Os temores de Beccaria foram comprovados
diante da reação da direita conservadora, a que desagrada sobremaneira que além
dos problemas, as respectivas causas e suas agravantes sejam debatidos de forma
ostensiva.
Não tivesse Beccaria a proteção
necessária, o seu provável destino teria sido as mesmas prisões que expunha e
para que apontava correções humanas e, portanto, eficazes. De qualquer forma, o
legado do Marquês de Beccaria, dentro do fenômeno do Iluminismo, se
restringiria basicamente à essa obra imortal, a que a ameaçada perseguição da
direita ultra-conservadora evitaria qualquer seguimento.
O que é anomia? É a palavra grega para nos inteirar de outra
triste verdade, que é a ausência de leis e de regras pertinentes para enfrentar
e situar os problemas, de forma a que a sociedade os contenha e, eventualmente,
os corrija.
Não estamos no século XVIII - que pelas
suas condições de brutal anomia daria origem à reação do Iluminismo (que traria o século das luzes para a Humanidade) - mas
no Brasil quem negaria que um conjunto de forças como a corrupção, o desleixo e
a incapacidade das elites tem sido a parteira de série de fenômenos que parecem
parentes da brutal repressão do século XVIII ?
No entanto, vivemos sob o
constitucionalismo, a dita liberalidade no governo, a teoria de que a Lei é
igual para todos, e se olharmos à volta - empurrados por certo empirismo, que
nos leva a querer confirmar o que nos diz a elite dominante, a legislação e os
seus representantes - ficaremos surpresos pelos inúmeros exemplos que negam,
grosseira, frontal e acintosamente, o que está escrito na Constituição vigente,
nos Códigos de Justiça, até nas palavras dos leguleios.

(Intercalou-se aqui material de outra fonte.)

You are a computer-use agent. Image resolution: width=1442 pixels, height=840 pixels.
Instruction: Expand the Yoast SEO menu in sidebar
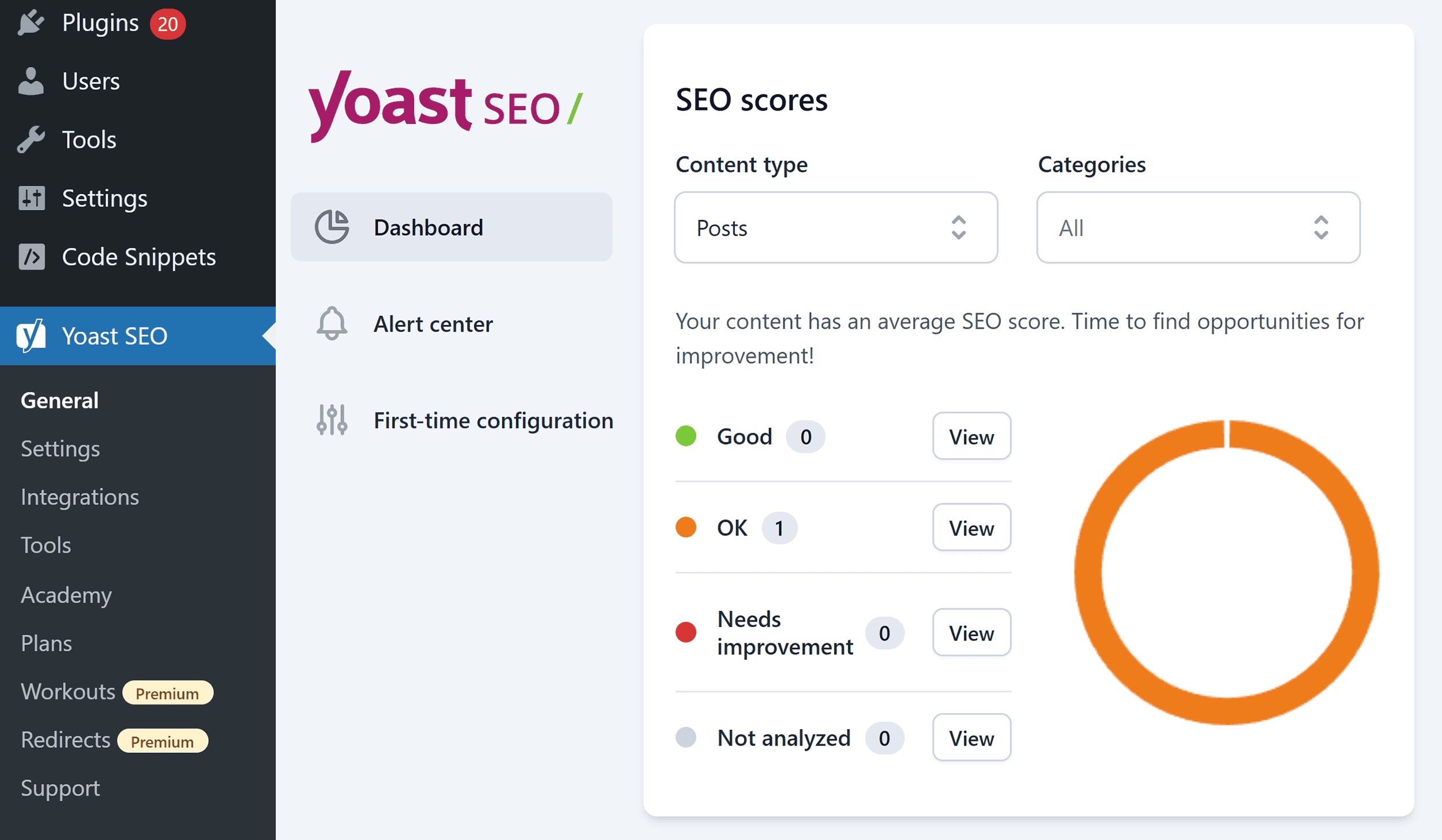click(114, 336)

Não podemos mais empurrar para baixo de
tapete imaginário e inexistente o escândalo dos presídios, os monstros que aí
se criam, o que aproxima as prisões de hoje dos calabouços do século XVIII, com
as mesmas condições de barbárie e de rasgada contradição a tudo que se escreve
nos manuais dos jurisconsultos e nos regulamentos desses presídios.
Reportei-me não faz muito às palavras
do Ministro da Justiça de Dilma Rousseff[1] - que, de resto, se
empenhou, e não pouco, na defesa de sua Presidenta,
a própria submetida a processo de impeachment.
Pois antes Sua Excelência Cardozo declarara que preferia morrer a ser encerrado
nas prisões brasileiras, prisões essas - acrescento eu - que estavam sob a
proteção e as normas ditadas pelo Ministério da Justiça, o qual, seja dito de paso
era da competência do dito senhor José Eduardo Cardozo !
( a continuar)
[1] Apesar
de Sua Excelência ter tido mais de um Ministro da Justiça, pelo tempo e a
dedicação evidenciados para com ela, José Eduardo Cardozo pode ser havido como o Ministro da Justiça de Dilma Rousseff.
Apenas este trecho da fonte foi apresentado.